Introduction: Allogeneic hematopoietic cell transplantation (alloHCT) is the only curative therapy for patients with high-risk hematologic malignancies. However, many patients do not proceed to alloHCT due to lack of disease control, comorbidities or systemic barriers to access HCT. In the state of Oregon, Oregon Health & Science University (OHSU) is the only adult alloHCT center and given its significant catchment area, distance is a potential barrier to access alloHCT consultation and treatment. Here, we report descriptive outcomes of a quality improvement (QI) initiative of early human leukocyte antigen (HLA) typing with preliminary unrelated donor (pURD) search, via a structured telehealth consultation model, for all patients referred to the OHSU adult HCT program.

Methods: A multidisciplinary team including BMT physicians, nurse navigators, insurance authorization specialists, and donor search coordinators, collaborated in process development and execution of this QI initiative. The QI interventions set out to offer a telehealth consult to all referrals and a mail-in HLA typing kit to external referrals who lived farther than 30 miles. Zip codes were used to calculate distance from patient's residence (PR) to the transplant center (TC) at OHSU. Transplant indication (TI) was defined based on disease specific risk stratification. The primary goals were to ensure availability of preliminary donor search results at the consult visit, assess the role of telehealth in reducing time to transplant, and evaluate referral patterns across the greater catchment area.

Results: We reviewed 216 referrals who received the planned interventions during 2024 with at least 3 months of follow-up for the last patient in the cohort, allowing time to proceed to HCT. Indication for alloHCT referrals were Acute Myeloid Leukemia (AML, 43.98%), Acute Lymphoblastic Leukemia (ALL, 9.26%), Myelodysplastic Syndrome (MDS, 12.96%), Lymphoma (7.87%), Chronic Myeloid Leukemia (CML, 6.02%), Myelofibrosis (MF 8.33%), Chronic Myelomonocytic Leukemia (CMML, 3.70%), and other (7.88%).
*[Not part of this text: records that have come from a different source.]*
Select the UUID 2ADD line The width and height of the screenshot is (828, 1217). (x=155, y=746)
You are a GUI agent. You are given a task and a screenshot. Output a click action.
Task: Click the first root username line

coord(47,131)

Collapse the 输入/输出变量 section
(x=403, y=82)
There was predominance of male patients (56.94%), Caucasians (74.54%) and private insurance users (65.28%). There were 97 internal referrals (44.91%) and 119 external referrals (55.09%). Consultation visit types included 2 phone visits (PV, 0.92%), 71 virtual visits (VV, 32.87%), and 141 in-person visits (IPV, 65.28%). Two patients did not attend their VV due to lack of internet access and loss of follow up (0.93%). The median distance from patient residence (PR) to transplant center (TC) for all consultations was 44 miles (4 – 2609), with 145 (4 – 2609) miles for VV and 22 (4 – 2561) miles for IPV, with some patients coming from other states.
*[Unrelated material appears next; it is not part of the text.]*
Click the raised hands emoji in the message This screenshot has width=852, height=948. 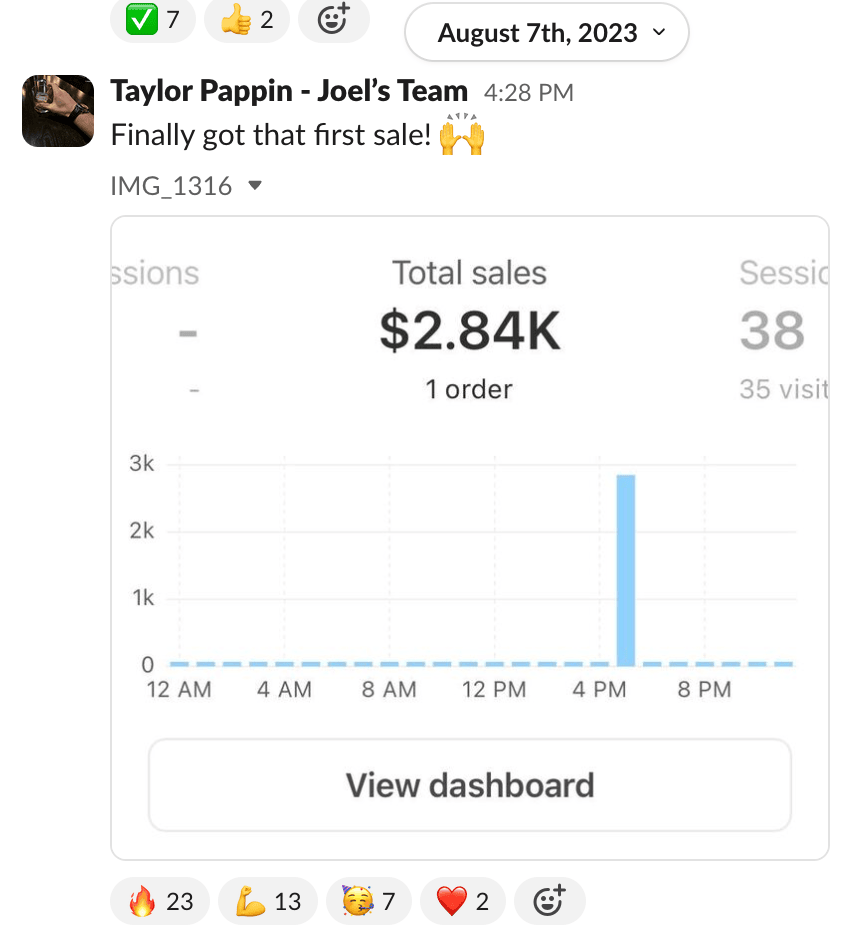tap(462, 135)
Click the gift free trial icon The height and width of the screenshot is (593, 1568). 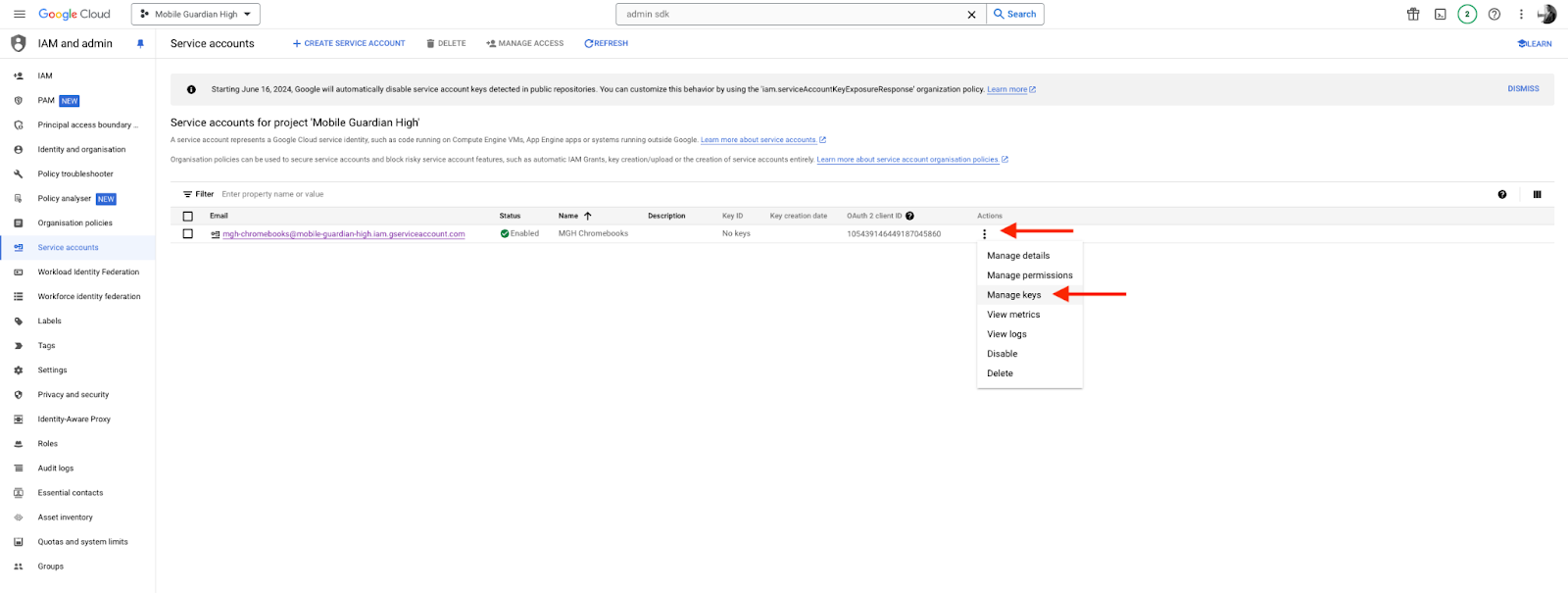1413,15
HCT was recommended in 146 patients (67.59%), of which 89 patients received HCT (60.96%) and 57 patients (39.04%) did not proceed to transplant. Disease based distribution of patients who proceeded to HCT was predominantly AML (57.30%), followed by ALL (12.36%), MDS (10.11%), Lymphoma (7.87%), CML (5.62%), MF (2.25%), CMML (2.25%), and other (2.24%). The median distance from PR to TC for all transplanted patients was 33 (4 – 2609) miles, with 175.5 (7 – 2609) miles for VV and 21 (4 – 2561) miles for IPV consults.

For all patients, the median time is comparable for TI to referral placed (37 vs 33 days), TI to consult visit (70 vs 66 days), TI to HLA typing (45.5 vs 39 days), and TI to prelim donor search (58.5 vs 59.5 days) for VV vs. IPV, respectively. For those who proceeded with HCT, the median time remained comparable for TI to referral placed (30.5 vs 33 days), TI to consult visit (68 vs 66 days), TI to HLA typing (24.5 vs 29 days), TI to prelim donor search (49 vs 50 days), consult to transplant (95 vs 96 days) and TI to transplant (172 vs 176 days) for VV vs. IPV, respectively.

Conclusion: Implementation of a structured telehealth-based model, with a multidisciplinary workflow was effective for early HLA typing and pURD search. The use of telehealth can provide similar access and level of care to HCT evaluation and transplant as IPV, particularly for patients facing barriers to care via IPV due to ongoing treatment, comorbidities, poor functional status or lack of transportation and caregiver support. Future work will expand the current model to include early social worker interventions and compare resource utilization (e.g., clinic visits, travel costs, staffing) between telehealth and in-person pathways.